A woman tosses a ball out onto a lawn, then orders the dog crouched tensely at her side: Fetch! The dog springs away, then comes back carrying the ball, its tail wagging.  The woman pats the dog on the head and accepts the ball.

Another woman sitting on a lawn is feeling thirsty.  Please bring me an ice tea, she says to the maidservant standing nearby.  When the maid brings the drink, the woman accepts the glass and says, Thank you.

What’s the difference, from the two women’s points of view?  In both cases, an instruction or command has been obliged.   Is there some qualitative difference between the two, meaning a difference in the quality or nature of their satisfaction?

A concert pianist strikes the final chord of a Chopin prelude, and the audience in attendance stands and cheers.  A basketball player hits the winning basket from beyond the three point line, and the audience stands and cheers.  A war hero is introduced at a political convention, and the audience stands and cheers.

What’s the spiritual difference in the three cases?  And how do they differ from the first time her teacher congratulated the budding pianist, from the father cheering the toddler’s first basket in the driveway, from the soldier’s first victory over his playmates at hide-and-seek?

How does the fear of heights differ from the fear of snakes or the fear of failure or the fear of death?   How does loving a person differ from loving a movie?  Again, simply focused on the experienced fear, the experienced love, not their objects or circumstances?

Standing at a podium overlooking tens of thousands of enthralled soldiers in orderly ranks, a Hitler shouts calumny and fervid promises into a bank of microphones. 

Before a small congregation in a country church, I, an aged pastor, moisten the forehead of a baby while murmuring words of sacrament.

Strip away our eyes, ears, memories…everything except the spiritual sentience of our respective moments…and could you even distinguish between the two of us?

The appreciations of the gourmet and the gourmand are indistinguishable.  They differ in their objects, but not in their nature.  The menu of our emotional life, in whatever setting and however artfully flavored, offers very basic fare, common to rich and poor, to delicate and gross, to saints and sinners, common to all. 

ETERNAL IN THE HEAVENS

Both natural and moral laws are of God’s legislation, and therefore teleological of His intention.  When you think of them in this way, the meaning of calamity and even cataclysm, of disease and mortality, and of sin, becomes clear: all that is destructible will be destroyed.

RULE NUMBER ONE

Little children do not doubt their parents’ authority.  They do not question their parents’ wisdom.  They do not set themselves up as rivals to their parents in the courts of moral and practical adjudication.  They complain, sulk, resent and sometimes weep, but never with an accompanying demand or even desire for independence. Their love for and faith in and reliance upon their parents have yet to be contested by their love for and faith in and reliance upon themselves.

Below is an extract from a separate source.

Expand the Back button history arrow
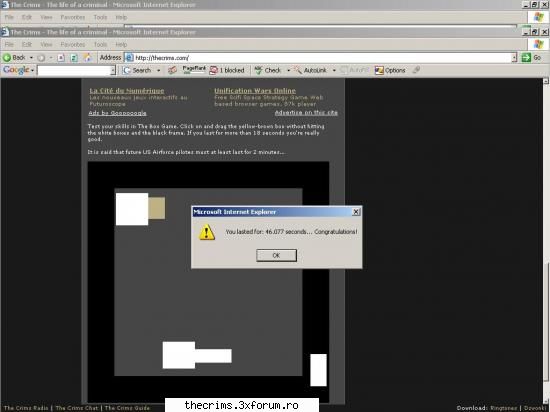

Unless you become as little children…

FORGIVE US OUR DEBTS…

…as we have forgiven our debtors (or in Luke, for we also forgive our debtors) – this elaboration of the petition has always invited reflection.  Enjoined by Jesus of his followers during the ministry, it must be apprehended within the eternal illumination provided by the atonement: our sins are forgiven by grace through faith. 

So why this added allusion to reciprocity?  Most commentators have argued that forgiveness of others here shouldn’t be understood as a condition of our own forgiveness, but rather as evidence for it, the natural and evident outgrowth, so to say, of our true and sincere apprehension of the magnitude of our own debt, our own inability to pay, and of our gratitude to Christ.

Maybe so.

But as far as I can see, Jesus was instructing us to ask God daily for continued responsibility in our own spiritual growth.  Let our own freedom remain operative and efficacious, let us be participant with You in our own destiny.  Continue to treat us as maturing children, rather than obedient servants.

 The prayer for avoidance of temptation follows immediately because the Christian’s greatest vulnerability is to the siren song of green pastures, still waters.